Women's retirement situation looks bleak but we know the solution

Glaring results from survey can be addressed by pensions, says head of plan services

Women's retirement situation looks bleak but we know the solution

Research from the Healthcare of Ontario Pension Plan (HOOPP) released last week shone a light on just how dire the Canadian retirement savings situation is, especially for women. The study found that 22 per cent of Canadians have no savings at all. It also found that 33 per cent of men and 49 per cent of women have less than $5,000 in savings. The gender gap in savings grows all the more stark as women approach retirement age. The study found that one third of women between ages 55 and 64 have no savings at all.

Ivana Zanardo accepts that this stark gender imbalance, against a backdrop of broadly bleak retirement savings across genders, is a product of the myriad factors that hold back women’s earnings and savings capacity. The head of plan services at HOOPP highlighted the ways that women are held back to earning only 71 cents to each dollar their male counterparts make and why that leaves them so poorly prepared for retirement. She says, however, that despite these bleak outlooks we actually already know what the solution is.

“We’ve consistently head that Canadians know the answer to this issue and that is better access to retirement savings plans,” Zanardo says. “We’ve heard two thirds of Canadians tell us that they’re willing to give up some pay to have a pension or a better pension than we have today. We do this research because we’re in the pension business and we talk pensions every day, we know the value of a good pension and the impact that it can have on an individual and especially for women.”

The gender pay gap highlighted by HOOP’s study is particularly acute when it comes to retirement. Zanardo explains that women will statistically earn less and work less than men. Women tend to take more leaves to raise families, care for aging parents, or meet other obligations. Those leaves will both inhibit earnings in the short-term and significantly impact savings plans.

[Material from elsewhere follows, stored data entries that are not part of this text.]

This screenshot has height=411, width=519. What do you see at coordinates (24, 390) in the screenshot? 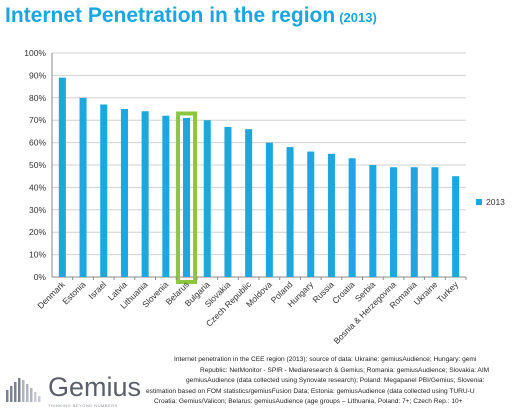
I see `gemius-logo-icon` at bounding box center [24, 390].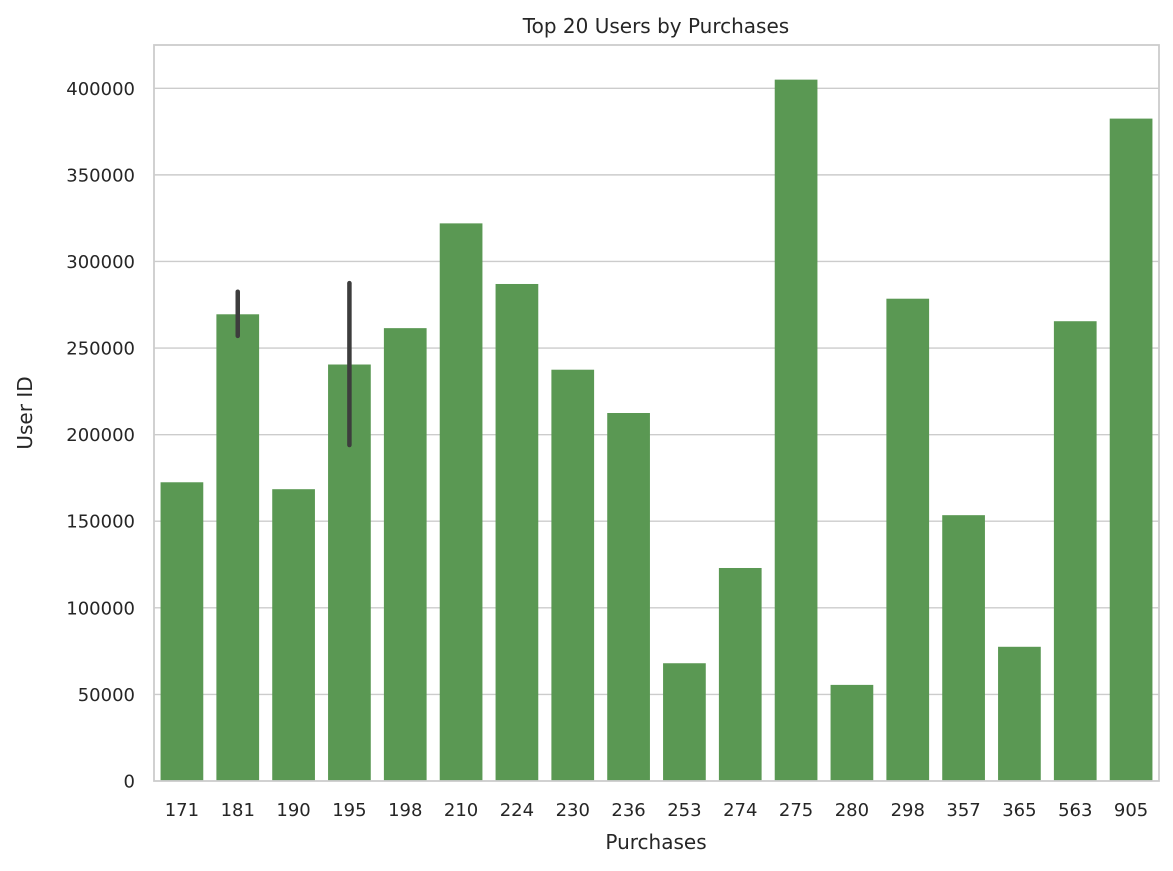 The height and width of the screenshot is (871, 1173). What do you see at coordinates (740, 810) in the screenshot?
I see `x-tick-label: 274` at bounding box center [740, 810].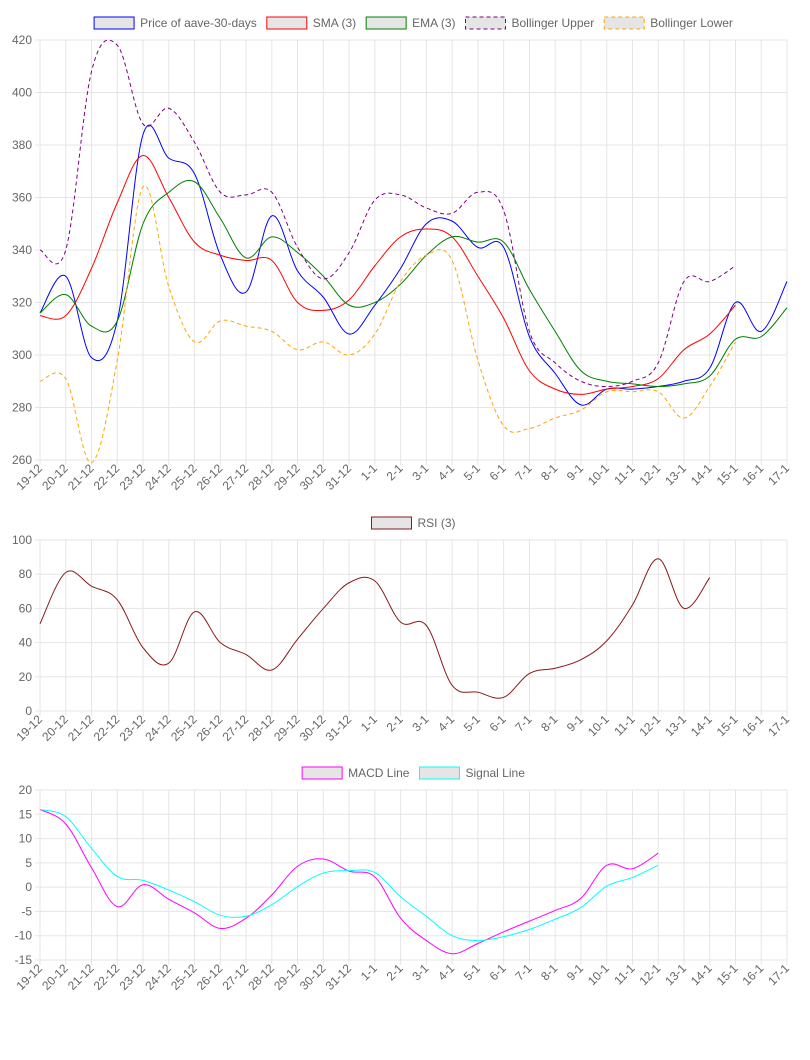  Describe the element at coordinates (22, 540) in the screenshot. I see `y-tick-label: 100` at that location.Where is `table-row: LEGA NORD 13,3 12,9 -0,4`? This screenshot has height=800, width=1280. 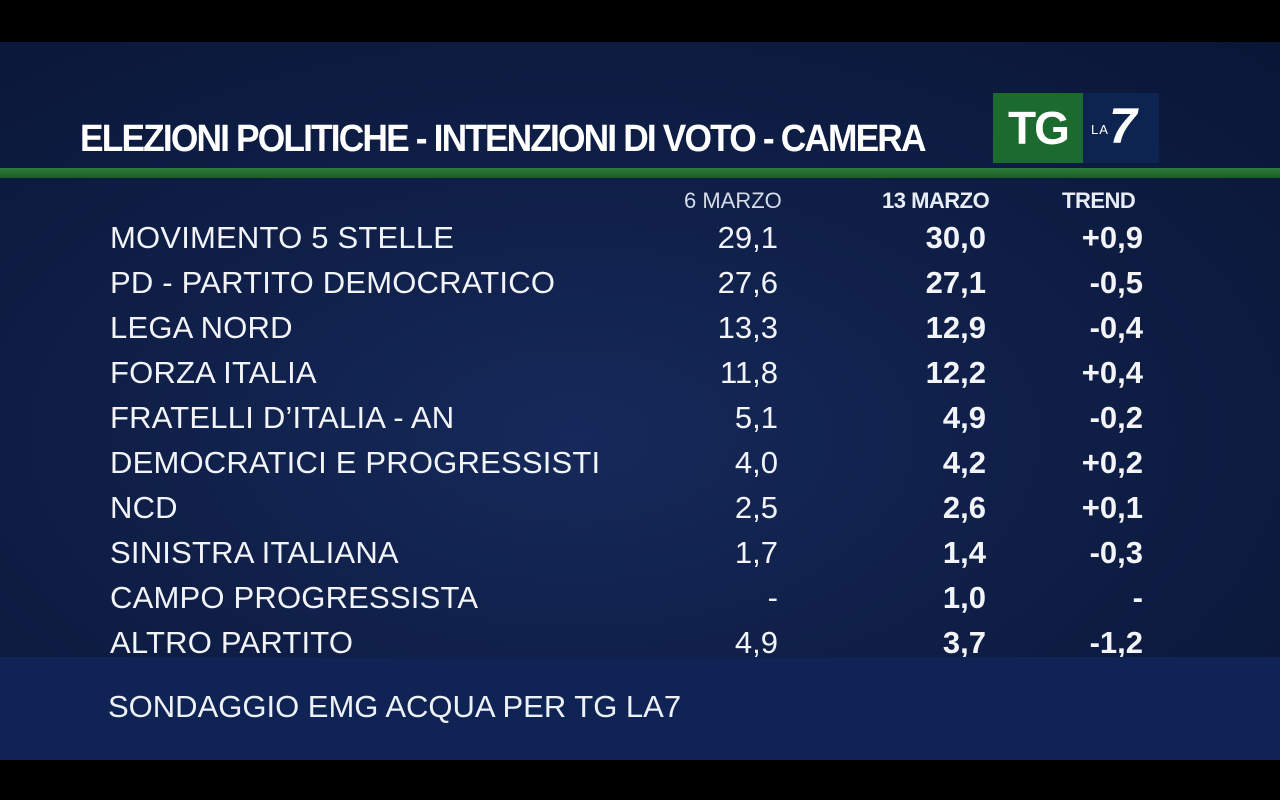 table-row: LEGA NORD 13,3 12,9 -0,4 is located at coordinates (640, 328).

Even women who are eligible for pensions can loose out on crucial contribution periods due to the leaves they take.

The study also highlighted that women are more likely to prioritize day to day expense management over retirement savings. Whether as a product of lower earnings or traditional gender roles in family financial management, the end result is lower savings rates and a greater likelihood of working longer than desired or financial reliance on a spouse or other family members in retirement. 

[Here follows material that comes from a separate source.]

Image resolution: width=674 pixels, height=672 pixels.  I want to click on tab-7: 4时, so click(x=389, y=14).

While Canadian workers may know that greater pension access may improve this situation, it’s Canadian employers who expect they would have to pay for that. Zanardo says, however, that the employer view on pension benefits is shifting in Canada. Employers are recognizing that financial insecurity and a lack of long-term savings can negatively impact employees’ mental health and productivity. Moreover, there are attraction and retention implications to these plans. Zanardo says that advocates for pension access need to keep working to convince employers, government, and regulators to improve overall pension access.

Even if pension access is gradually improving, access to defined benefit pension plans remains more limited. Given the likelihood that inflation rests higher in the next decade than it did in the last, a defined contribution plan has some significant limits. That is especially the case for women who tend to live longer than men, while having less savings. While Zanardo says that a DC plan is “better than nothing” she advocates for a “Canada model pension plan” which involves pooled savings and greater protections against rising costs.

Zanardo highlights HOOPP’s own success in addressing some of these issues for their members. She notes that over 80 per cent of HOOPP’s plan members are women and one third of their members are part-time workers, two demographics who don’t typically have the best pension access. She notes that they also provide the capacity for members to take a leave of absence without a gap in their retirement savings.

As plan sponsors look at the results of this survey and the work being done to address issues around pension access, Zanardo hopes that they will continue to ensure they build plan access for all.

“Plan sponsors should continue to provide retirement savings for their members, and continue to look at theirs plans to ensure they are providing access to everyone,” Zanardo says. “This is a lot about ensuring we get the word out so that people are talking to their organizations and we can help close that gap.”